Sometimes there’s a cue that’s part of the character’s physical description: old man, young lady, the one-armed man, the lady with the eye-patch. Or maybe it’s the function the character performs in the story which could range from story function to the job in society: muse, ditch-digger, witch, politician, shouter, or chef. These shorthands don’t just pop up, though.

No, the author has to work the shorthand references into the character descriptions pretty early on in the story then only use one reference per scene in order to keep it straight for the reader. So let’s say that Daphne is a a red-headed witch whose day job is being a politician. Oh, yeah, she likes to wear purple skirts, too. That’s an awful lot of descriptors for just one person we made up on the spot.

In any one scene, the author can only use a maximum of two descriptors. She can be Daphne. She can be the red-head. She can be the witch. She can be the politician. Or she can be the purple-skirted woman.

Pick two and alternate them in a scene and you’re okay. If your scene has more than three characters in it, don’t use two descriptors for more than one person. Keep it simple. Feel free to mention Daphne’s purple skirt if you have to, but it should be in the course of an action, whether smoothing it down or having is swirl around her as she walks into the room or some such. But mention it only once if you’re using her name and referring to her as a witch. Really, just keep it simple.

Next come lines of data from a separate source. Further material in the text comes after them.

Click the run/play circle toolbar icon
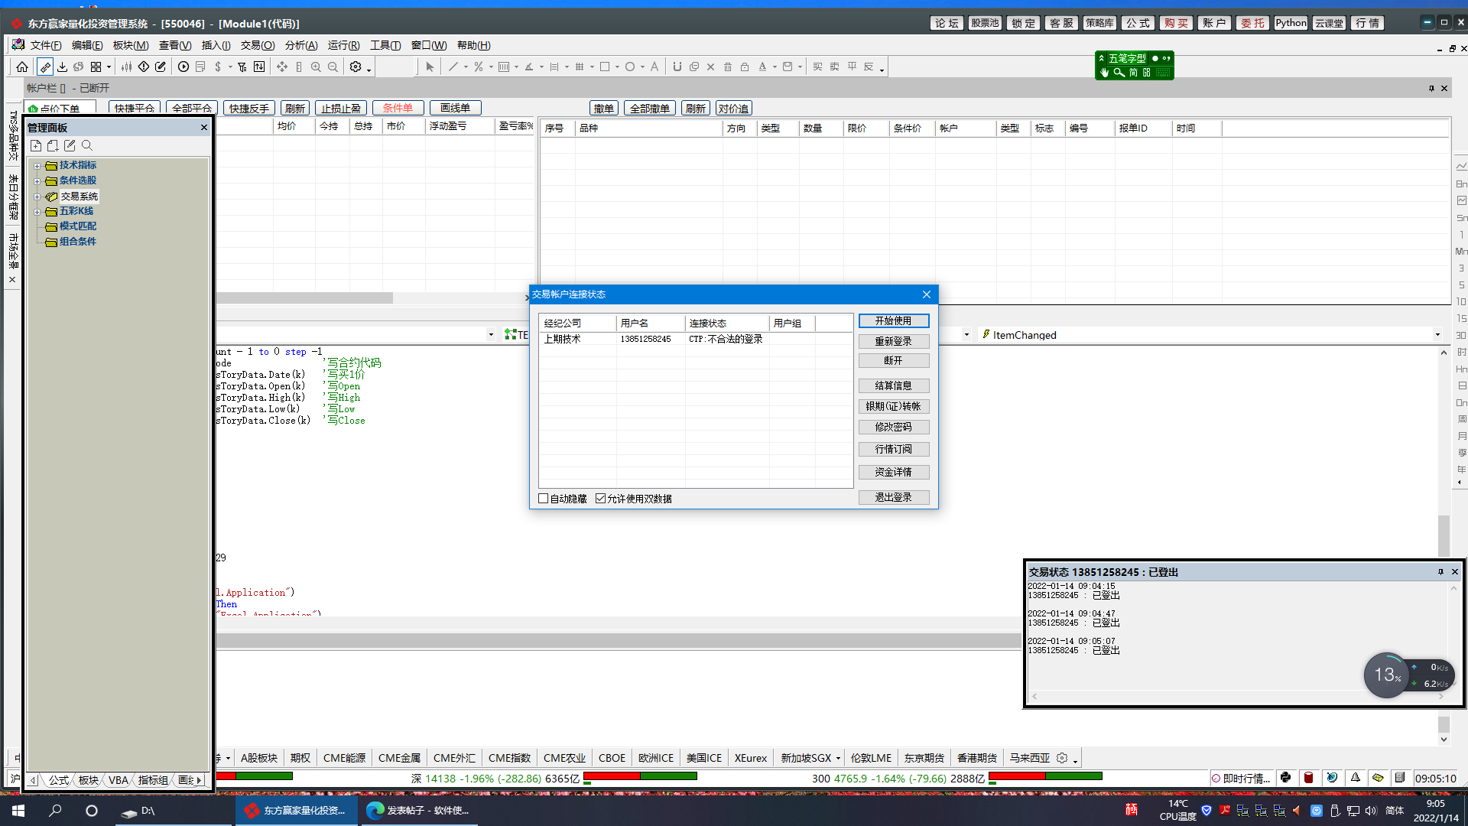The height and width of the screenshot is (826, 1468). point(184,67)
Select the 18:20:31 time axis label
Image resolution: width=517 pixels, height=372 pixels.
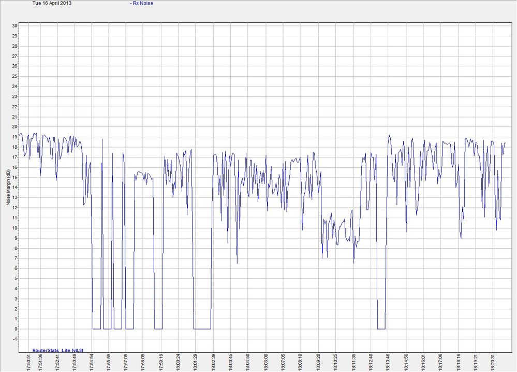[x=493, y=363]
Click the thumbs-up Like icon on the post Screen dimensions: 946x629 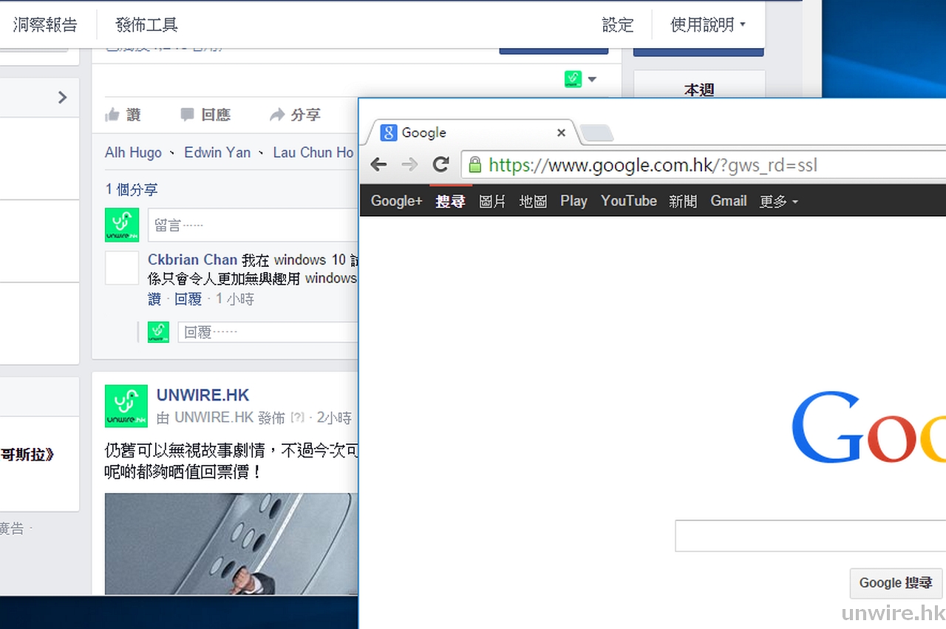[x=112, y=115]
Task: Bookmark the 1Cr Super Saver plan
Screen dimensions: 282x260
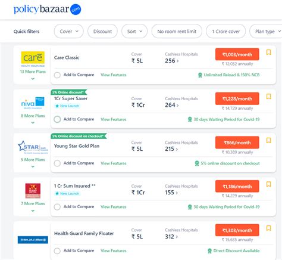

Now, when you’re writing a novel, it’s easy to lose all the descriptors you’ve used in course of the book. The best way I’ve found to keep things straight is to put my large cast of characters into a set of notes and every time I use a reference to them that I might want to remember later on, I put the page number and the reference into those notes. If there are a lot of relationships in the novel, best to do some kind of organizational chart or family tree.

In the end, it’s up to the author to keep the reader interested and not lose them when you have introduced a supporting character early in the book who will play a major role near the end. Keep cues to a minimum and keep copious notes.

Organization is the key. All my issues of the X-Men are kept in order in a box in my closet so I can find them easily. Do the same for your reader.